Hacia él me dirigía cuando me paré delante de la que había sido la casa de mis abuelos durante tantos años. Me quedé mirándola. Hogar, un viejo hogar. El sol la bañaba y resbalaba por sus muros blancos y desconchados. Las plantas crecían salvajes en el tejado. Las tejas, rotas la mayoría, escupían un polvo rojo sobre los manzanos podridos que rodeaban el patio exterior.

Rodeé la casa. Acaricié las verjas oxidadas de las ventanas devastadas por los años. Pisé las hojas que formaban un tapiz mortuorio. Miré la huerta devorada por la naturaleza. El suelo yermo se hundía bajo mis pies. Andaba con miedo, como si temiera romper las ensoñaciones sobre mi pasado.

Al poco rato la voz de mi tío me sacó de mis cavilaciones:

- Mario, tengo las llaves de la casa. ¿Quieres entrar?
- La verdad, me gustaría. Más por recordar viejos tiempos.
- Pues venga, vamos a ver si esta vieja llave se acuerda de abrir. Eso sí,te aseguro que no sé cómo estará. Tenemos que reformarla pues no hemos tocado nada desde que murieron…
- No importa. Sólo quiero echar un vistazo. Saborear el recuerdo.

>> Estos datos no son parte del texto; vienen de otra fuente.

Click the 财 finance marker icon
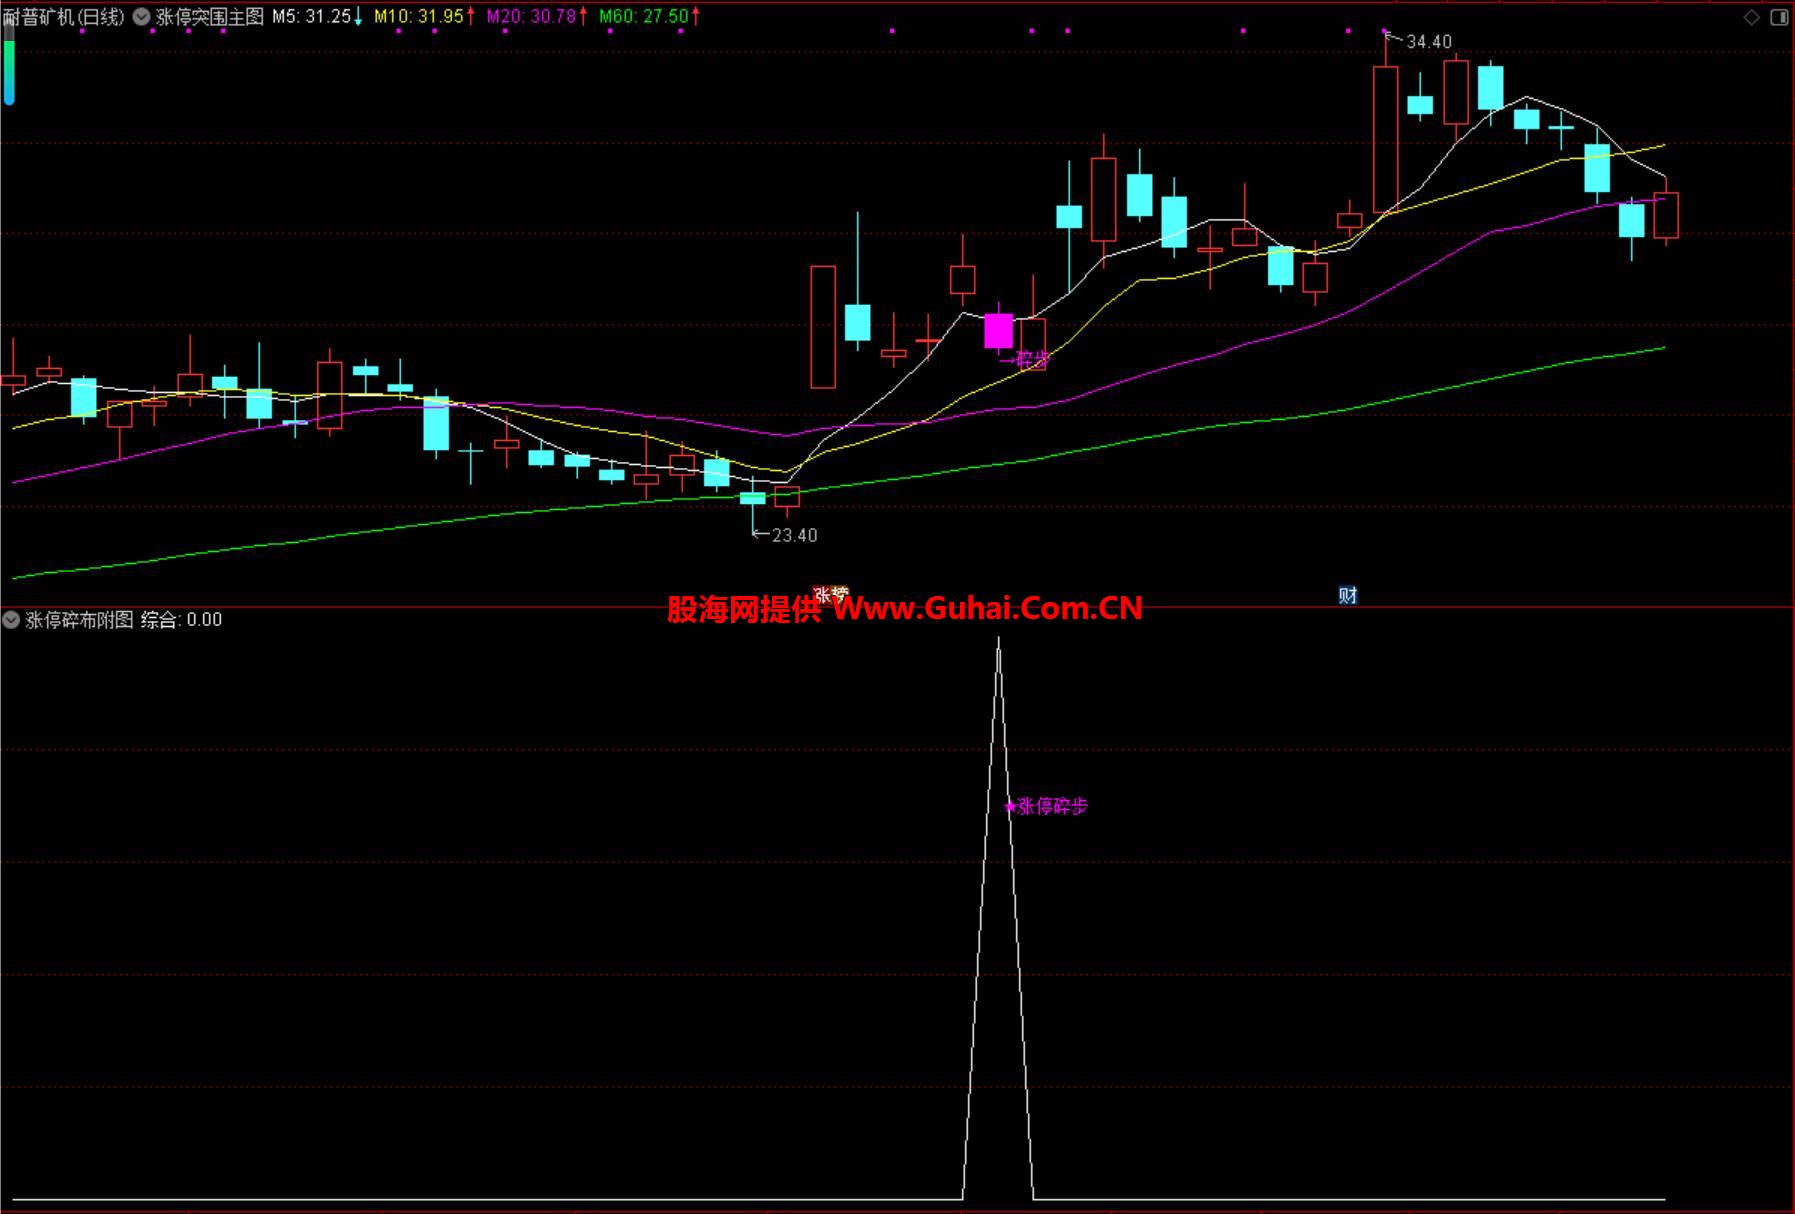Viewport: 1795px width, 1214px height. (1347, 595)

Al poco nos encontrábamos en el centro del viejo comedor. Cuando paseaba mi niñez por esa casa, pensaba que ya era vieja. Que no le quedaba mucho tiempo de vida. Que seguro, mi abuelo, contrataba a algún albañil del pueblo y se ponían a quitarle años…

Pero todo seguía igual: Los viejos sofás cubiertos por una sábana. Las sillas encima de las mesas. Las estanterías repletas de polvo y de libros. Los utensilios en la cocina, bien alineados, mal conservados. Las camas cubiertas por colchas viejas y raídas. Los cuadros religiosos, los rosarios contadores de oraciones, la biblia en la mesita sagrada de mi abuelo. Recorrimos el viejo caserón. Pisamos el patio interior. Mi memoria recuperó algunos maullidos. Miré en derredor, visité los rincones donde mi pasado se escondía como un niño chico.

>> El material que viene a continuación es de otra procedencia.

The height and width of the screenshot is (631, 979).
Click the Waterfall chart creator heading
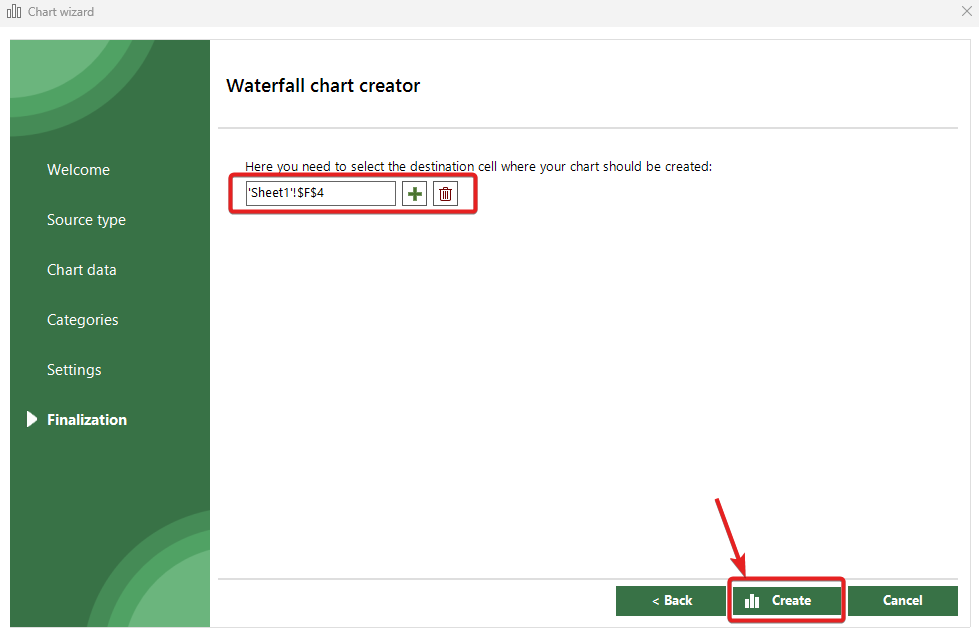pyautogui.click(x=323, y=86)
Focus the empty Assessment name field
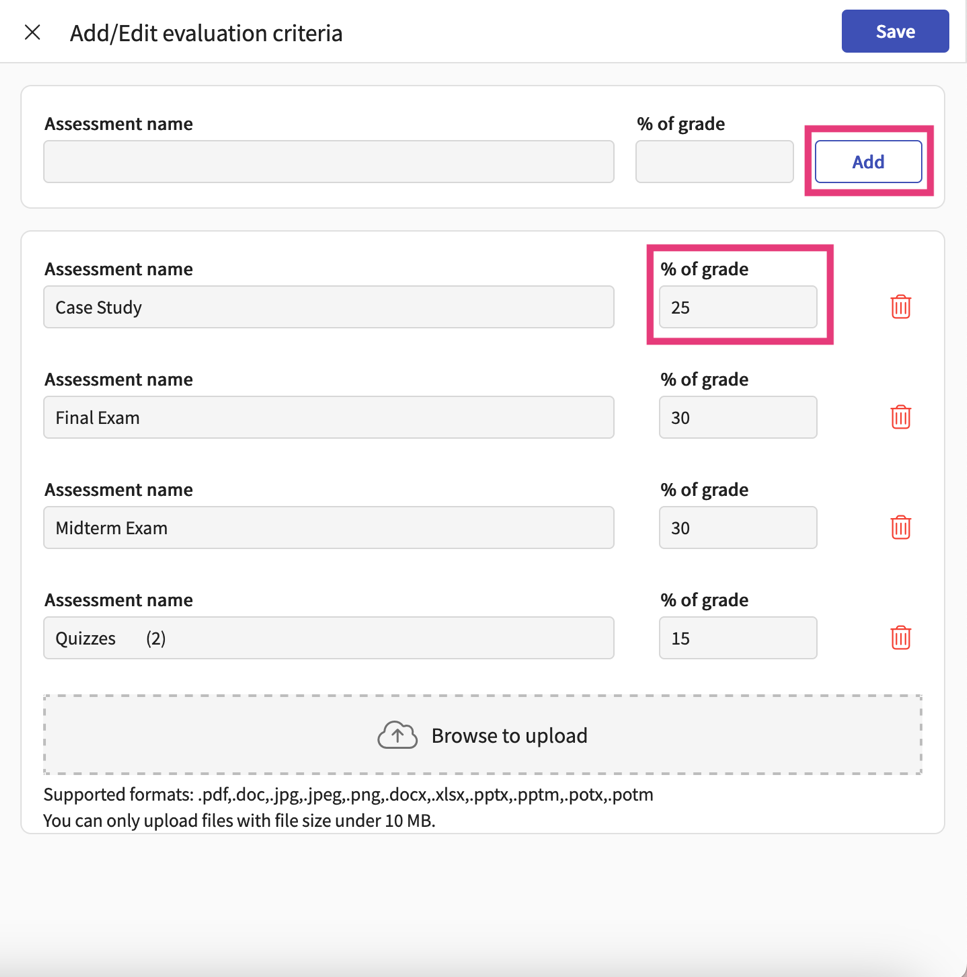This screenshot has height=977, width=967. tap(328, 161)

Estábamos a punto de abandonar el sitio para siempre.
Al pasar por delante de la chimenea que nunca hizo honor a su nombre, me paré. Mis ojos se fijaron en el hueco que quedaba detrás. El mismo que servía de escondite para mis tesoros.

Metí la mano, ante la extrañeza de mi tío. Tanteé y acaricié con la punta de los dedos algo metálico. No recordaba que fuera tan estrecho. Claro que los niños se meten por cualquier rincón.

Me giré hacia donde estaba el hermano pequeño de mi madre. Le mostré la caja y le dije que la había escondido ahí hacía mucho tiempo.

La desempolvé.

- ¿Qué contiene la caja? –me preguntó-
- El esqueleto de mis sueños, supongo.

Salimos otra vez al sol.

A los pocos días volví a Girona.

Y ahora siempre que mis dedos acarician historias, extraigo la caja de costura del recién estrenado escondite. Y la abro para mirar en su interior y contemplar el paisaje y los pasajes de mi infancia. Después, una vez saciada mi alma, la devuelvo a su sitio y me siento delante del ordenador.
Y dibujo sobre un lienzo de palabras mis historias en un intento desesperado por resucitar mis sueños difuntos.